Facebook tried to buy Snap nee, Snapchat, a few years back for some $3B – pass – so they bought Instagram instead, for the now seemingly bargain price of $1B. Of course, Instagram didn’t have the number of eyeballs that Snapchat did at the time, but since Facebook, um, appropriated features that Snap had innovated – Stories comes to mind – Instagram’s popularity and growth has far outdistanced Snap’s. And remember: eyeballs/exponential growth are the holy grail of Silicon Valley investors and the market. We do know that Twitter has come up more than once in articles covering the Snap IPO, as how long did Twitter skate after the IPO, promising continued user growth, which never materialized. Au contraire, but they did go a good long time with nary a sustainable revenue model in sight, and a falling user base, which does go far in explaining the lack of a buyer for the company.

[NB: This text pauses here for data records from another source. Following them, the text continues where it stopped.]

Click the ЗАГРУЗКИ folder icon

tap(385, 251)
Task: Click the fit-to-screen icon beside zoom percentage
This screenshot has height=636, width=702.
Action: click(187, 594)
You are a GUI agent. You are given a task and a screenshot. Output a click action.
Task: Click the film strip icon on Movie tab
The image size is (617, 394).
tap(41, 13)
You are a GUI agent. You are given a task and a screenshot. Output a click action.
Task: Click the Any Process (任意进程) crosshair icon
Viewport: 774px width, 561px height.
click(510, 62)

For the record, ‘growth potential,’ ‘eyeballs,’ – this is the language of Web 1.0, when it was all potential, all the time. The potential was there; the timing was off: the bubble burst. That was then and this is now, and we’re at the Too Big to Fail Stage in the history of tech.

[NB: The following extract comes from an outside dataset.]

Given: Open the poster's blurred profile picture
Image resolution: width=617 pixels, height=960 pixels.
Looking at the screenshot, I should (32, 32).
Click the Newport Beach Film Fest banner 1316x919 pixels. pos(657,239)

Crimes, Misdemeanors – and Business As Usual
Move fast and break things. Do more faster. These are the mantras that the tech industry, particular those in Silicon Valley, cut their teeth on. Competition is fierce and timing (first to market) – and perception (category killer: think Google and Facebook) – is everything. So is it a wonder that Uber has drawn so much scrutiny and criticism for its practices lately? On all fronts, it seems.

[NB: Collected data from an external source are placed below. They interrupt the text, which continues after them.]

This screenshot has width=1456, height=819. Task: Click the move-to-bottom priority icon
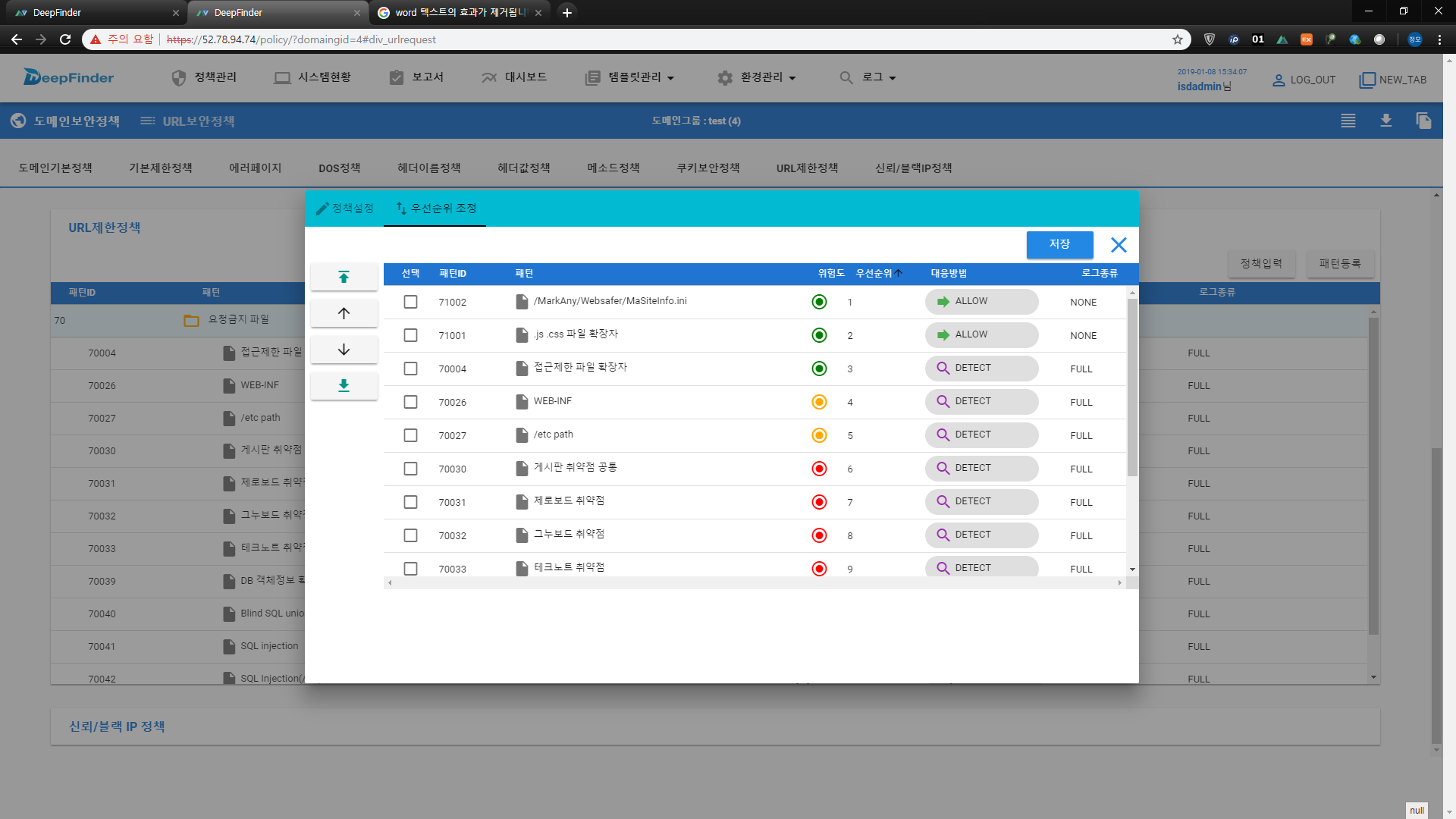(x=343, y=385)
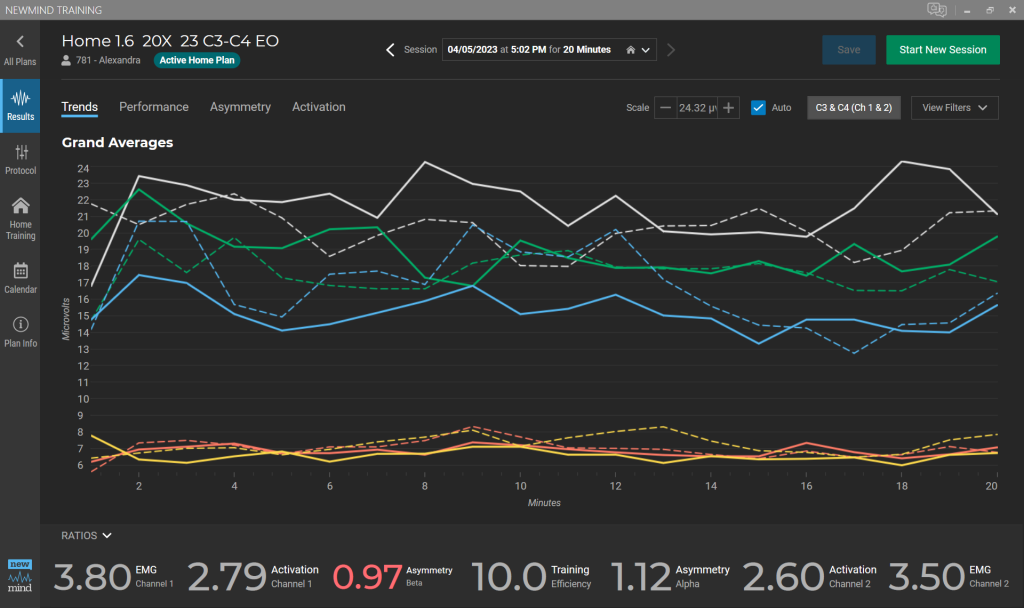Open the View Filters dropdown
This screenshot has width=1024, height=608.
[x=954, y=108]
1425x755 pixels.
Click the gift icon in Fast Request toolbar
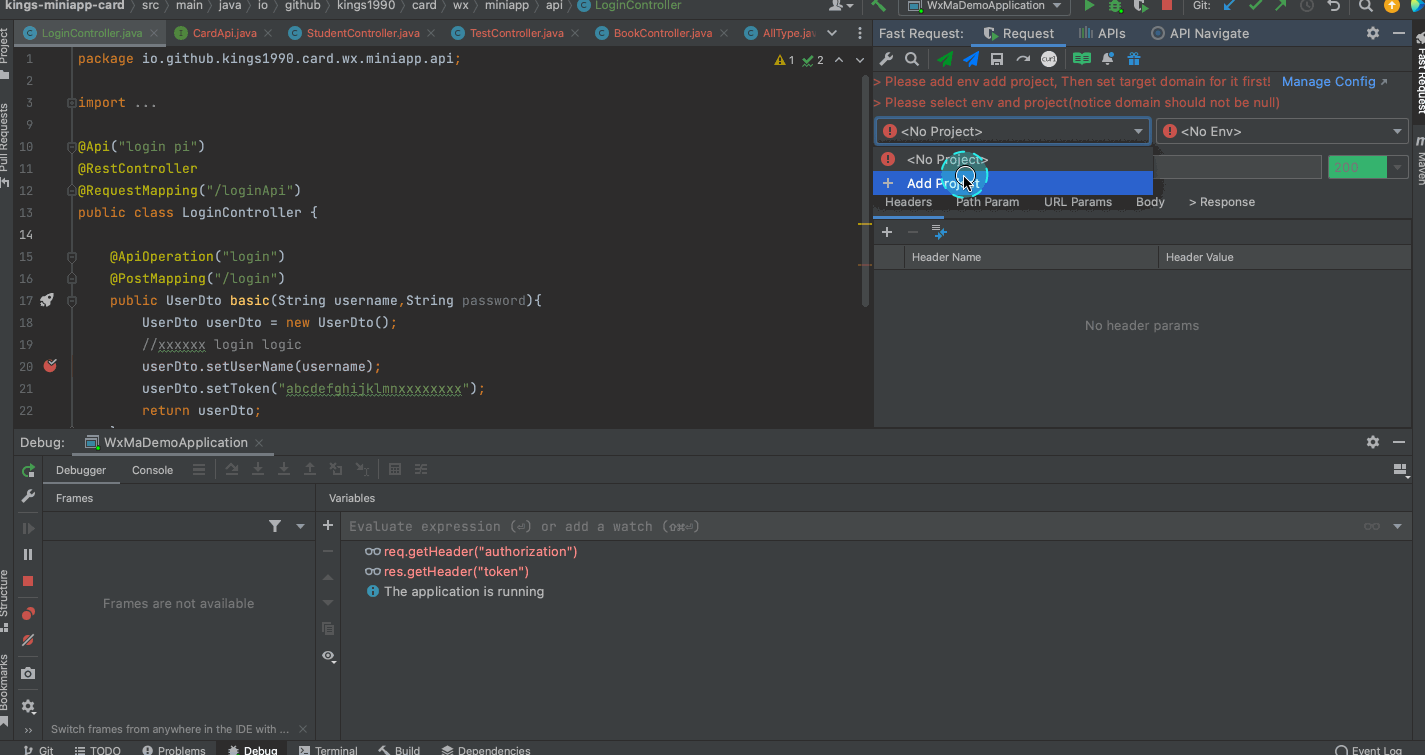point(1133,59)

“Has Uber Gone Too Far this Time? Is Uber involved in a Smear Campaign,?” asks Michael Spencer on LinkedIn, referring not only to former Uber employee Susan Fowler’s blog on the sexual harassment she encountered at the company, which was not unique to her but instead, fairly widespread in Uber’s frat boy culture, according to Caroline Fairchild on LinkedIn.
Then there’s the Google patent infringement lawsuit, which is alleging that Uber is using stolen technology which it acquired through its purchase of Otto, to advance its own autonomous-car development (A Stray Email Caused Google’s Waymo to Sue Uber and Otto Over Stolen Tech).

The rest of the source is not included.